Task =>
Reproduce every one of the dataset entries below verbatim, line for line, without altering any wording, spacing, or punctuation.

[Dataset entries]
+ + +

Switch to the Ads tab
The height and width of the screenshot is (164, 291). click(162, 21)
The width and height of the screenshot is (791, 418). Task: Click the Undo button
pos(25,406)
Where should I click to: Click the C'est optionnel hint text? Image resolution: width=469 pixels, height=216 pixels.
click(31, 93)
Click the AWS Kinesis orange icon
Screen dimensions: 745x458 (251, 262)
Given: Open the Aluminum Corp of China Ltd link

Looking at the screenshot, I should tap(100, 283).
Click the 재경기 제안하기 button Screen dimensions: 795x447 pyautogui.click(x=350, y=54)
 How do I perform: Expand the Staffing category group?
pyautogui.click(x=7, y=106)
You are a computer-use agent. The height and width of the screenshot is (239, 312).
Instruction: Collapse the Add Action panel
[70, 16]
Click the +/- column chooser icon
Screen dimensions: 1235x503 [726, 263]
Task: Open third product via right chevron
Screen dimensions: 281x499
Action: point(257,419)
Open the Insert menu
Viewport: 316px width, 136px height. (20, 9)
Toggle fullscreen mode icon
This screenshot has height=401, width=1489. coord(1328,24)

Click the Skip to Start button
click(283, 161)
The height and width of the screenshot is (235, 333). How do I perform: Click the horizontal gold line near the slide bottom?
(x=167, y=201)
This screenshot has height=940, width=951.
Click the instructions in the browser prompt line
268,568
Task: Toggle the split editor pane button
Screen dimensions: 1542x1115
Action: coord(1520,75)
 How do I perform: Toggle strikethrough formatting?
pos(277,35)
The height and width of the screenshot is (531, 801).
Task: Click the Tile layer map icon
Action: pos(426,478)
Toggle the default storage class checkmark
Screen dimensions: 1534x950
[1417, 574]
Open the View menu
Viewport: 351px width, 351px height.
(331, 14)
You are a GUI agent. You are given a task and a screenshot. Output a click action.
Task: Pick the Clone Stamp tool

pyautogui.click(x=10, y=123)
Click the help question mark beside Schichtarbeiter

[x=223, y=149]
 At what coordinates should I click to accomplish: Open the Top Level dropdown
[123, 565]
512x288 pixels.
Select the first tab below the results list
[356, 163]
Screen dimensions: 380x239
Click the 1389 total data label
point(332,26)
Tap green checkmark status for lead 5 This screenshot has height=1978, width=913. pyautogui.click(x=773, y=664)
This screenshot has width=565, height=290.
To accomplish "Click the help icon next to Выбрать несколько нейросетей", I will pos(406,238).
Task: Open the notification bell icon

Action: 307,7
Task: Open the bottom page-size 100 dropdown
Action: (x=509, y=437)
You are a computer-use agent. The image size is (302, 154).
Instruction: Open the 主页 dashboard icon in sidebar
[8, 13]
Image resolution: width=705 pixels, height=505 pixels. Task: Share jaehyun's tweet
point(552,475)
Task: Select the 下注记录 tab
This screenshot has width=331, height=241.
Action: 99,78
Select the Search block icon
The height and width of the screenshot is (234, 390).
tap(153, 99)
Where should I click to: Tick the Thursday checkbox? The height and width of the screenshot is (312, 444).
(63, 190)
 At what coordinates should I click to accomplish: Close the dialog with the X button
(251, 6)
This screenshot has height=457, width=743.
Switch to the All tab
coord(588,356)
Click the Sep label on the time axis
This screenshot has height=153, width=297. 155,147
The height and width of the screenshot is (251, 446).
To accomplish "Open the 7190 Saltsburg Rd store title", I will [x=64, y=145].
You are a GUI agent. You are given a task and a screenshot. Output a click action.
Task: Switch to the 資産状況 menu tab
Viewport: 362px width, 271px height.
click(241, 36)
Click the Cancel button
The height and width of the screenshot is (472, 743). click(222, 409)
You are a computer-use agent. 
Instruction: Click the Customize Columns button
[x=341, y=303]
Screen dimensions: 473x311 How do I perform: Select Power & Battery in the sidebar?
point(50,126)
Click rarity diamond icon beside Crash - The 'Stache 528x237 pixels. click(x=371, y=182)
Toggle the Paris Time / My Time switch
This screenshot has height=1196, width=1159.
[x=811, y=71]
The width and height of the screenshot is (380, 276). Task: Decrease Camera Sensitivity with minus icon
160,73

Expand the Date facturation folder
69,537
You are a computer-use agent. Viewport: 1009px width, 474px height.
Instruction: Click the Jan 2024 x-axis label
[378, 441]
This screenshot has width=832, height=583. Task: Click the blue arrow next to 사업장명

+ + +

Answer to the exercise =>
Switch to the Ads tab
The height and width of the screenshot is (164, 291). click(162, 21)
The width and height of the screenshot is (791, 418). Task: Click the Undo button
pos(25,406)
Where should I click to: Click the C'est optionnel hint text? Image resolution: width=469 pixels, height=216 pixels.
click(31, 93)
Click the AWS Kinesis orange icon
Screen dimensions: 745x458 (251, 262)
Given: Open the Aluminum Corp of China Ltd link

Looking at the screenshot, I should tap(100, 283).
Click the 재경기 제안하기 button Screen dimensions: 795x447 pyautogui.click(x=350, y=54)
 How do I perform: Expand the Staffing category group?
pyautogui.click(x=7, y=106)
You are a computer-use agent. The height and width of the screenshot is (239, 312).
Instruction: Collapse the Add Action panel
[70, 16]
Click the +/- column chooser icon
Screen dimensions: 1235x503 [726, 263]
Task: Open third product via right chevron
Screen dimensions: 281x499
Action: point(257,419)
Open the Insert menu
Viewport: 316px width, 136px height. (20, 9)
Toggle fullscreen mode icon
This screenshot has height=401, width=1489. coord(1328,24)

Click the Skip to Start button
click(283, 161)
The height and width of the screenshot is (235, 333). How do I perform: Click the horizontal gold line near the slide bottom?
(x=167, y=201)
This screenshot has height=940, width=951.
Click the instructions in the browser prompt line
268,568
Task: Toggle the split editor pane button
Screen dimensions: 1542x1115
Action: coord(1520,75)
 How do I perform: Toggle strikethrough formatting?
pos(277,35)
The height and width of the screenshot is (531, 801).
Task: Click the Tile layer map icon
Action: pos(426,478)
Toggle the default storage class checkmark
Screen dimensions: 1534x950
[1417, 574]
Open the View menu
Viewport: 351px width, 351px height.
(331, 14)
You are a GUI agent. You are given a task and a screenshot. Output a click action.
Task: Pick the Clone Stamp tool

pyautogui.click(x=10, y=123)
Click the help question mark beside Schichtarbeiter

[x=223, y=149]
 At what coordinates should I click to accomplish: Open the Top Level dropdown
[123, 565]
512x288 pixels.
Select the first tab below the results list
[356, 163]
Screen dimensions: 380x239
Click the 1389 total data label
point(332,26)
Tap green checkmark status for lead 5 This screenshot has height=1978, width=913. pyautogui.click(x=773, y=664)
This screenshot has width=565, height=290.
To accomplish "Click the help icon next to Выбрать несколько нейросетей", I will pos(406,238).
Task: Open the notification bell icon

Action: 307,7
Task: Open the bottom page-size 100 dropdown
Action: (x=509, y=437)
You are a computer-use agent. The image size is (302, 154).
Instruction: Open the 主页 dashboard icon in sidebar
[8, 13]
Image resolution: width=705 pixels, height=505 pixels. Task: Share jaehyun's tweet
point(552,475)
Task: Select the 下注记录 tab
This screenshot has width=331, height=241.
Action: 99,78
Select the Search block icon
The height and width of the screenshot is (234, 390).
tap(153, 99)
Where should I click to: Tick the Thursday checkbox? The height and width of the screenshot is (312, 444).
(63, 190)
 At what coordinates should I click to accomplish: Close the dialog with the X button
(251, 6)
This screenshot has height=457, width=743.
Switch to the All tab
coord(588,356)
Click the Sep label on the time axis
This screenshot has height=153, width=297. 155,147
The height and width of the screenshot is (251, 446).
To accomplish "Open the 7190 Saltsburg Rd store title", I will [x=64, y=145].
You are a GUI agent. You are given a task and a screenshot. Output a click action.
Task: Switch to the 資産状況 menu tab
Viewport: 362px width, 271px height.
click(241, 36)
Click the Cancel button
The height and width of the screenshot is (472, 743). click(222, 409)
You are a computer-use agent. 
Instruction: Click the Customize Columns button
[x=341, y=303]
Screen dimensions: 473x311 How do I perform: Select Power & Battery in the sidebar?
point(50,126)
Click rarity diamond icon beside Crash - The 'Stache 528x237 pixels. click(x=371, y=182)
Toggle the Paris Time / My Time switch
This screenshot has height=1196, width=1159.
[x=811, y=71]
The width and height of the screenshot is (380, 276). Task: Decrease Camera Sensitivity with minus icon
160,73

Expand the Date facturation folder
69,537
You are a computer-use agent. Viewport: 1009px width, 474px height.
Instruction: Click the Jan 2024 x-axis label
[378, 441]
This screenshot has width=832, height=583. Task: Click the blue arrow next to 사업장명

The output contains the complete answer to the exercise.